Re: [arch-general] pacman.log has no timezone information in timestamp
On 02/03/2019 02:23, ProgAndy wrote:
Am 02.03.19 um 01:12 schrieb mpan:
I just used the /var/log/pacman.log for the first time to give me the last date-time I did a system upgrade ('starting full system upgrade' in the log). There is no time-zone info in the time-stamp. It's also not UTC. Does anyone know if this is by design or a bug? `pacman` uses local time of your system. Indeed it seems like an ommision.
You may consider opening a feature request, so pacman.conf would allow either an option to include TZ in the logs (good idea) or setting custom time format (worse idea, as this would bind `pacman` codebase to the specific time formatting function).
Meanwhile you can explicitly set the timezone to UTC when calling pacman, that way the log will be consistent:
$ TZ=UTC sudo pacman ...
-- ProgAndy
For some reason, ' $ TZ=UTC sudo pacman' and '$ sudo TZ=UTC pacman' both work, but '$ alias pacman="TZ=UTC pacman"' and then '$ sudo pacman' doesn't, even though (from what I know) it should be practically equal to '$ sudo TZ=UTC pacman'. Not sure why, but it was worth a shot. Any other way to automate this TZ=UTC for pacman so you don't have to type it every time. Maybe a wrapper script aliased to "upacman" or something? -- Regards, Juha Kankare
Am 02.03.19 um 02:43 schrieb Juha Kankare via arch-general:
On 02/03/2019 02:23, ProgAndy wrote:
Am 02.03.19 um 01:12 schrieb mpan:
I just used the /var/log/pacman.log for the first time to give me the last date-time I did a system upgrade ('starting full system upgrade' in the log). There is no time-zone info in the time-stamp. It's also not UTC. Does anyone know if this is by design or a bug? `pacman` uses local time of your system. Indeed it seems like an ommision.
You may consider opening a feature request, so pacman.conf would allow either an option to include TZ in the logs (good idea) or setting custom time format (worse idea, as this would bind `pacman` codebase to the specific time formatting function).

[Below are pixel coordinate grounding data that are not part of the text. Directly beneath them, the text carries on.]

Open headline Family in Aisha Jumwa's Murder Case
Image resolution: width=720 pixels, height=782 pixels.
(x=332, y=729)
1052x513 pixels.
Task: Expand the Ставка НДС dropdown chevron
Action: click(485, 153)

Meanwhile you can explicitly set the timezone to UTC when calling pacman, that way the log will be consistent:
$ TZ=UTC sudo pacman ...
-- ProgAndy
For some reason, ' $ TZ=UTC sudo pacman' and '$ sudo TZ=UTC pacman' both work, but '$ alias pacman="TZ=UTC pacman"' and then '$ sudo pacman' doesn't, even though (from what I know) it should be practically equal to '$ sudo TZ=UTC pacman'. Not sure why, but it was worth a shot. Any other way to automate this TZ=UTC for pacman so you don't have to type it every time. Maybe a wrapper script aliased to "upacman" or something?
Declaring an environment variable that way is a feature of some shells. It may not work in an alias, so you can use the env binary instead: alias pacman="env TZ=UTC pacman " A function should work as well pacman() { TZ=UTC /usr/bin/pacman "$@" }
On Sat, Mar 02, 2019 at 01:43:10 +0000, Juha Kankare via arch-general wrote:
For some reason, ' $ TZ=UTC sudo pacman' and '$ sudo TZ=UTC pacman' both work, but '$ alias pacman="TZ=UTC pacman"' and then '$ sudo pacman' doesn't, even though (from what I know) it should be practically equal to '$ sudo TZ=UTC pacman'. Not sure why, but it was worth a shot.
If you run a command with sudo, it won't expand aliases. You'd need to define an alias for sudo itself (see alias(1p), EXAMPLES section, example 4). Then again, I'm not sure if defining an alias for sudo is considered good practice. Also, for this matter, a wrapper script would be cleaner, as it doesn't depend on which user is running it, in which environment, in which shell, etc.
Any other way to automate this TZ=UTC for pacman so you don't have to type it every time. Maybe a wrapper script aliased to "upacman" or something?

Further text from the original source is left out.